Der globale Druck hat eine massive Migrationswelle ausgelöst, und UNI will mit ihrem UNI-Pass-System sicherstellen, dass die mobilen Arbeitskräfte im Ausland die erforderliche Unterstützung durch Gewerkschaften erhalten.

Kampagnen in den Regionen
UNI umfasst vier aktive Regionalorganisationen, die sich auf ihren jeweiligen Kontinenten als wichtige Akteure profilieren. Sie arbeiten eng mit UNI-Gewerkschaften zusammen, um eine soziale Dimension der voranschreitenden regionalen Wirtschaftsintegration zu gewährleisten und Einrichtungen wie die Europäische Union, Mercosur, ASEAN und die Afrikanische Union zu beeinflussen.

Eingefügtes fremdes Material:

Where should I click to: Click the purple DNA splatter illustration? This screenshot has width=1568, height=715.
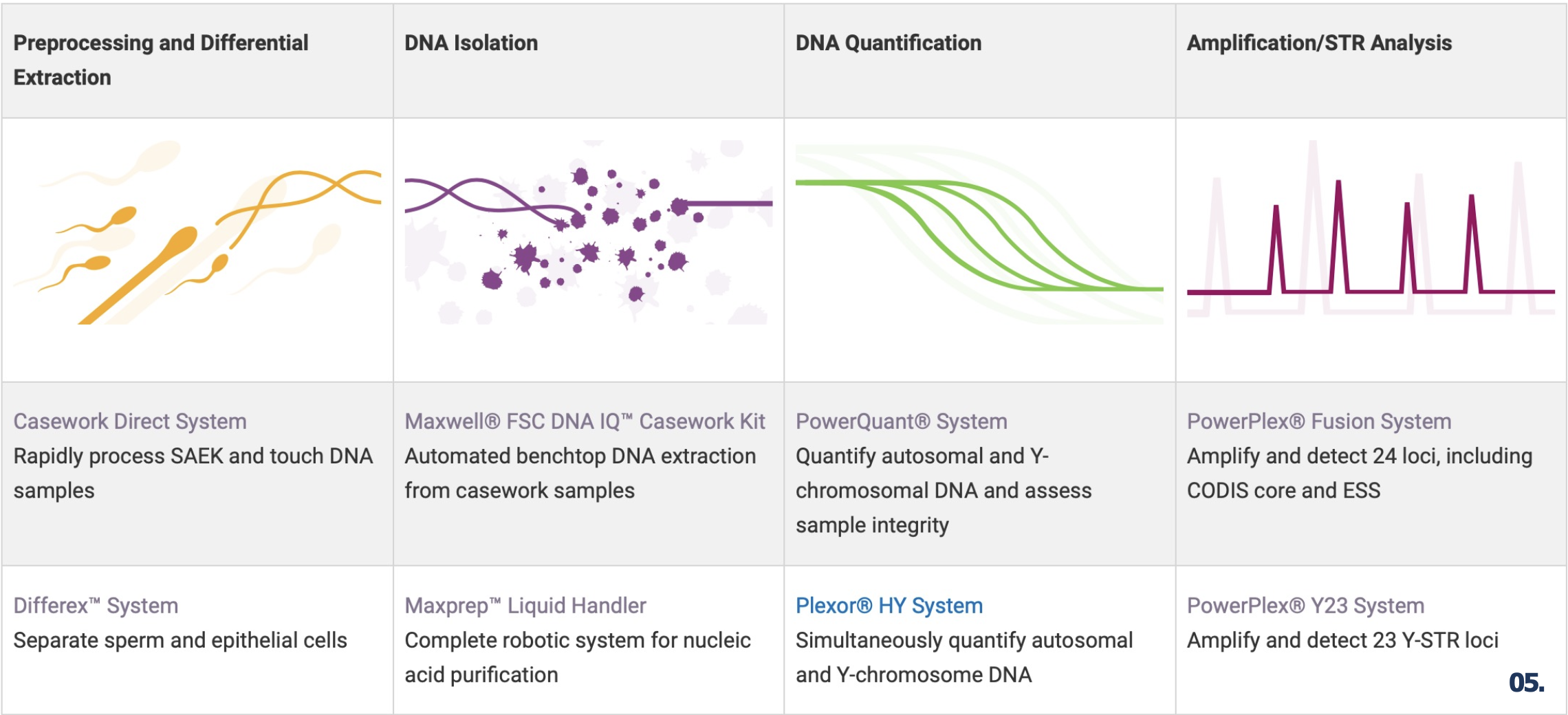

Festlegung globaler Standards
Firmenskandale haben die USA und Europa erschüttert, Tausende von Menschen ihrer Arbeit beraubt und das Wirtschaftswachstum beeinträchtigt. Die Geldgier der Unternehmensbosse hat eine tiefe Lohnkluft zwischen ihnen und anderen Beschäftigtengruppen geschaffen. Ein ethisches Verhalten multinationaler Unternehmen ist angesichts ihrer stets wachsenden Macht und ihrer zunehmenden Marktbeherrschung weltweit von entscheidender Bedeutung.
Für das Verhalten der großen Multis wurden Leitlinien ausgearbeitet, die von Organisationen wie der IAO, der Organisation für wirtschaftliche Zusammenarbeit und Entwicklung (OECD) und der UNO im Rahmen ihres 'Global Compact' gefördert werden. Globale Abkommen zwischen UNI und multinationalen Unternehmen tragen dazu bei, dass Firmen, die sich in ihren Ursprungsländern korrekt verhalten, ethische Grundsätze auch im Ausland respektieren.
Wichtige Vorbedingung für die wirksame Umsetzung von Abkommen und Leitlinien ist jedoch die globale Zusammenarbeit der Gewerkschaften.
UNI hat eine globale Kampagne zur Organisierung der Beschäftigten von Wal-Mart, dem größten Einzelhandelskonzern der Welt, eingeleitet, der in seiner Heimat, der USA, eine rücksichtslose Antigewerkschaftspolitik betreibt und Löhne und Bedingungen drückt.

Globale Solidarität
UNI ist im Begriff, ein wirksames Netz globaler Gewerkschaften aufzubauen.
Die UNI-Entwicklungsabteilung fördert Gewerkschaften in den jungen Marktwirtschaften, um sicherzustellen, dass den Arbeitnehmerinnen und Arbeitnehmern auf der ganzen Welt kollektive Organisierungs- und Verhandlungsrechte gewährt werden.
UNI-Online ermöglicht Gewerkschaften auf allen vier Kontinenten den Zugang zum Internet und trägt zur Überbrückung der digitalen Kluft und zur Stärkung des UNI-Netzes bei.  

Die UNI-Solidaritätsabteilung beantwortet Unterstützungsgesuche innerhalb von 24 Stunden.  

"UNI ist unsere globale Gewerkschaft. Mit den Gewerkschaften und ihren Mitgliedern stellen wir uns den Herausforderungen einer zunehmend globalen Wirtschaft.

Unsere Vision: genügend Arbeitsplätze, Gerechtigkeit und menschenwürdige Arbeit überall auf der Welt."